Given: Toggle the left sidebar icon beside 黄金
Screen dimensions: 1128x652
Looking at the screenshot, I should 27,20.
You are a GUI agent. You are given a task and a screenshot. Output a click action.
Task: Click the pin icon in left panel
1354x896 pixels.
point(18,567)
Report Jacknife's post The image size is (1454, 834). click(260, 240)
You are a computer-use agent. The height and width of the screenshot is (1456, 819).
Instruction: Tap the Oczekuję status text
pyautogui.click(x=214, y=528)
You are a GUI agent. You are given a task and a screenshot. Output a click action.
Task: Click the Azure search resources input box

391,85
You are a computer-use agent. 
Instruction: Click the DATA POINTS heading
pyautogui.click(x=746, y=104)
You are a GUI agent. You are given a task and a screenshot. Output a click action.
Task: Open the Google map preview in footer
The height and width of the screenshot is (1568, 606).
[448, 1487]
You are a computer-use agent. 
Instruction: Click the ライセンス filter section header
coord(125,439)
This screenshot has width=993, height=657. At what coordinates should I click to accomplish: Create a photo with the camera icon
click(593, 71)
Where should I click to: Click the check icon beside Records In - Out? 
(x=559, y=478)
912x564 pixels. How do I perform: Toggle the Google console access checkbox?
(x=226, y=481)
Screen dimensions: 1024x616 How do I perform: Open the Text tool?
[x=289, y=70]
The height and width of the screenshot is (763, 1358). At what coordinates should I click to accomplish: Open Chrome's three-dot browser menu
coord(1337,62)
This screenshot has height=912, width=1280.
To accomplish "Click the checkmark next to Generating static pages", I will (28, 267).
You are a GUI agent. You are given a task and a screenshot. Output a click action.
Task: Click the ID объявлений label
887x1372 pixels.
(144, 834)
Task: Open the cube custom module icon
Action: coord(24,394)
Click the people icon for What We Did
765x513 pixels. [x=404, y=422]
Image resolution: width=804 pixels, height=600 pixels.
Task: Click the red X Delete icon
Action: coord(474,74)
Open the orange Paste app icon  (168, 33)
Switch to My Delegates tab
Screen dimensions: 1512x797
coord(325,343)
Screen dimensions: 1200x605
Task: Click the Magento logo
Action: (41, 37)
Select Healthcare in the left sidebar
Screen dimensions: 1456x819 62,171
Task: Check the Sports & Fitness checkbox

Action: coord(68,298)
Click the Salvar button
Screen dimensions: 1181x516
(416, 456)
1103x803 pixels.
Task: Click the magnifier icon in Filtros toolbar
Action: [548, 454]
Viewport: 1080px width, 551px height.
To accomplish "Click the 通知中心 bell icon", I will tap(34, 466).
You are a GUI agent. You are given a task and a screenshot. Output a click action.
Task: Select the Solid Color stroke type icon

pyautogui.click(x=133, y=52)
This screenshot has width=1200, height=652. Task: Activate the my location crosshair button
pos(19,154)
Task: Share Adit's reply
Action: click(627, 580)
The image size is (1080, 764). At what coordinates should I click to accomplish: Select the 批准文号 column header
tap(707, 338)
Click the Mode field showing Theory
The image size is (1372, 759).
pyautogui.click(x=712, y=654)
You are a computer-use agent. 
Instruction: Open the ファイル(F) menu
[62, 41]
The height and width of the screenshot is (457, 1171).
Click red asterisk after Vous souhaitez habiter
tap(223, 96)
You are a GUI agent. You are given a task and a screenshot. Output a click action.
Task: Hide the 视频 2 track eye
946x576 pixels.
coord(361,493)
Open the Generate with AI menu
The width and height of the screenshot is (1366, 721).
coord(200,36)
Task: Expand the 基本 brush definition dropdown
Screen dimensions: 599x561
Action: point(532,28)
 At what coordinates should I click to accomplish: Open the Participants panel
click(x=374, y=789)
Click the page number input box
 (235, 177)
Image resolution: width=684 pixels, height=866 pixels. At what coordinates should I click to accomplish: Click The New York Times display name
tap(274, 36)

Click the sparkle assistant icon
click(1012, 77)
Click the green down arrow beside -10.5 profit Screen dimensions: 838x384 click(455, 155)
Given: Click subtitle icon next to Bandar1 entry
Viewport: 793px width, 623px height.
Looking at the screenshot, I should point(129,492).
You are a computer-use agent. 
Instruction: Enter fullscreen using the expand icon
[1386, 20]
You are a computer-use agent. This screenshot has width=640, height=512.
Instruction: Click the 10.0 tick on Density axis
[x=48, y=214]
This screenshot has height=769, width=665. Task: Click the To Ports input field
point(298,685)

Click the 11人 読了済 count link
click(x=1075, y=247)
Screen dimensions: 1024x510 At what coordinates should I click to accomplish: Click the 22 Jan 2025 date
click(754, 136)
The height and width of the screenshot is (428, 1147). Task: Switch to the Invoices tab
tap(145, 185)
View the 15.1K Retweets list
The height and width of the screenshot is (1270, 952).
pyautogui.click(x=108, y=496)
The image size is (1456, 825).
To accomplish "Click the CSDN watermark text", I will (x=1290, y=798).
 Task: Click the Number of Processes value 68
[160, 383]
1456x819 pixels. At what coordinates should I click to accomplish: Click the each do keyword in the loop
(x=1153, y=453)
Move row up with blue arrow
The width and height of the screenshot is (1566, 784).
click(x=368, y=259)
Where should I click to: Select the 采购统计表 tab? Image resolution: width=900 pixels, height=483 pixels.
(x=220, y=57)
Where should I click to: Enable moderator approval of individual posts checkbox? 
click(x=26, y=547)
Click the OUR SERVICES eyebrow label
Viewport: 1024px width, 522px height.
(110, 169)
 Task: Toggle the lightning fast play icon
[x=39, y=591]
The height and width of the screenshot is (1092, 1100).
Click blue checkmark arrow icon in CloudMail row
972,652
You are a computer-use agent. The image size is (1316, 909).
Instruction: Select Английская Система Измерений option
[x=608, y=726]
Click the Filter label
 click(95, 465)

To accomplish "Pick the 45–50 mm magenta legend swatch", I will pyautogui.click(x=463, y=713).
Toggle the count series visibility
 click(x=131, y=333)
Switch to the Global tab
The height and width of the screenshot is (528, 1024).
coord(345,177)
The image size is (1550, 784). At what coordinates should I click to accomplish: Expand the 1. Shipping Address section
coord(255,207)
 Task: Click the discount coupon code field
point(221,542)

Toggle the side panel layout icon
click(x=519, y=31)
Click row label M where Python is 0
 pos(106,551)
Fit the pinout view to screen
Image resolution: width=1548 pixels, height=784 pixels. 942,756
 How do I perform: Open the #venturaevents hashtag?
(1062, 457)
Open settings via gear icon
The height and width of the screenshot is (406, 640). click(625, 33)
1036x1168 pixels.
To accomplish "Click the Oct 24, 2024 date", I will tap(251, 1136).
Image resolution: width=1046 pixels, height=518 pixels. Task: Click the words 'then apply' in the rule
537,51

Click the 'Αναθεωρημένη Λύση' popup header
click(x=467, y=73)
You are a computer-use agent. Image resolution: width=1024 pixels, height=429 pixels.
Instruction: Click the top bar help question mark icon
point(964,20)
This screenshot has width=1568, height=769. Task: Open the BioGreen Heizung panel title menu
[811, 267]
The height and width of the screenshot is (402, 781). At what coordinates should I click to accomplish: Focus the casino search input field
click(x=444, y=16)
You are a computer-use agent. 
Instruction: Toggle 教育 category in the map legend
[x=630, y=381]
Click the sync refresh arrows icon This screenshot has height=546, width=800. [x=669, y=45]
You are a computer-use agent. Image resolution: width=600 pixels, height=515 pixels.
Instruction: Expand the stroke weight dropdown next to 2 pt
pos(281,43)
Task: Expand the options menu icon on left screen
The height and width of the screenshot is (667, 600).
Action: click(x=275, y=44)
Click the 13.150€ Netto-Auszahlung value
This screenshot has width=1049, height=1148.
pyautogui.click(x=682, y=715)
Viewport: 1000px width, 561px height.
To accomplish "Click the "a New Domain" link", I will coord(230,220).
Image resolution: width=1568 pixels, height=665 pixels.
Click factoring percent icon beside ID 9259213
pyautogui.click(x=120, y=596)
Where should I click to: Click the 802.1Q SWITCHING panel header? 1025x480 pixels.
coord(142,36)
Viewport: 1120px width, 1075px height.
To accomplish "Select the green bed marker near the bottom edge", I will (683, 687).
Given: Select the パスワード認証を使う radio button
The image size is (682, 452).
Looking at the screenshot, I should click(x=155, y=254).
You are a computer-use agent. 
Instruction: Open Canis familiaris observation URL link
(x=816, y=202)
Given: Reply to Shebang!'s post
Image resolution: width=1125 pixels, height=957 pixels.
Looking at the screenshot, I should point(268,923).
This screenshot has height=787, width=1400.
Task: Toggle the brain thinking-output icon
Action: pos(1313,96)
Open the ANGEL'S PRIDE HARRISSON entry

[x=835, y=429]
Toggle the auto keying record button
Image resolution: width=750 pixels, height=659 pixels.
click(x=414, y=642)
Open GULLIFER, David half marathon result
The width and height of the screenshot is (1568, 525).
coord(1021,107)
══════
(WORK TO BE COMPLETED)
Transcribe, please, every line from the first line of the listing above through the line with "You are a computer-use agent. The height". Keep both ends and nothing else.

(TASK RESPONSE)
Given: Toggle the left sidebar icon beside 黄金
Screen dimensions: 1128x652
Looking at the screenshot, I should 27,20.
You are a GUI agent. You are given a task and a screenshot. Output a click action.
Task: Click the pin icon in left panel
1354x896 pixels.
point(18,567)
Report Jacknife's post The image size is (1454, 834). click(260, 240)
You are a computer-use agent. The height and width of the screenshot is (1456, 819).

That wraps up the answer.